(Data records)
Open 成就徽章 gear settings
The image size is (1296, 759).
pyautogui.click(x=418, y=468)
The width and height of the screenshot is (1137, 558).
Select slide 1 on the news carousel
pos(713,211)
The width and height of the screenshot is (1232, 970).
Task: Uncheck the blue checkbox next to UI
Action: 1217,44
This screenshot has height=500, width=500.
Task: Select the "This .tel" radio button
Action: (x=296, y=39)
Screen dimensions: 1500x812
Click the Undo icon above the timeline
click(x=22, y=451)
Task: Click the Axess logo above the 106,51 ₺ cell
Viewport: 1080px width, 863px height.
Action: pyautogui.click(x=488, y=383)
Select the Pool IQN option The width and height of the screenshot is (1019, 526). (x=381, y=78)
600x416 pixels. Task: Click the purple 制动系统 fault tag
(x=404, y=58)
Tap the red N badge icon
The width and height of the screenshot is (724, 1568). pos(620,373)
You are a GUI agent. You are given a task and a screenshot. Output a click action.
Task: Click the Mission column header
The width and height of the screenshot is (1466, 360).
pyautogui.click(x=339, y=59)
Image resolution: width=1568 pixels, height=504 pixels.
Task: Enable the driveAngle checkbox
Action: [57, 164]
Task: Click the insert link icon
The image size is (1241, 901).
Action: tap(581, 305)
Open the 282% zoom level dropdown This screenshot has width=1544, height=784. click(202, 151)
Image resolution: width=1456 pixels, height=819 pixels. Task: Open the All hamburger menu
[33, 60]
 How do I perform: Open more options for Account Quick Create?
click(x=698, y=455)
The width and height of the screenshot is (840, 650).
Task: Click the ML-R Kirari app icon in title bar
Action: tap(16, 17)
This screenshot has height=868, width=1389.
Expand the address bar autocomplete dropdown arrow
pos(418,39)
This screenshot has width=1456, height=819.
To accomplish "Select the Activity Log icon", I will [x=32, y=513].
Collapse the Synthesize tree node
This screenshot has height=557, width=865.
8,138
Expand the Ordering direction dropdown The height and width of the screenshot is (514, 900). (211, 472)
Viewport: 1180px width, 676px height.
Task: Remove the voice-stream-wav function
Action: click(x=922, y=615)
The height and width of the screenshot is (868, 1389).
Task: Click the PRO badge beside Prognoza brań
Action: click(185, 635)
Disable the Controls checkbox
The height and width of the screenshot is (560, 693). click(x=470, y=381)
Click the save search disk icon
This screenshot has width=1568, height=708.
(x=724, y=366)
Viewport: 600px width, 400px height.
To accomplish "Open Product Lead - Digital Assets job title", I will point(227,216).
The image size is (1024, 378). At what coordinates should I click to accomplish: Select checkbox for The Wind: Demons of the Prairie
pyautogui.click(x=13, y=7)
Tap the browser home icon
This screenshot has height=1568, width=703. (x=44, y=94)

### GOAL
Can you copy out, word for word, the listing lines from the one containing "How do I perform: Open" through the one containing "pos(418,39)", including both of those lines?

### THE COMPLETED TASK
 How do I perform: Open more options for Account Quick Create?
click(x=698, y=455)
The width and height of the screenshot is (840, 650).
Task: Click the ML-R Kirari app icon in title bar
Action: tap(16, 17)
This screenshot has height=868, width=1389.
Expand the address bar autocomplete dropdown arrow
pos(418,39)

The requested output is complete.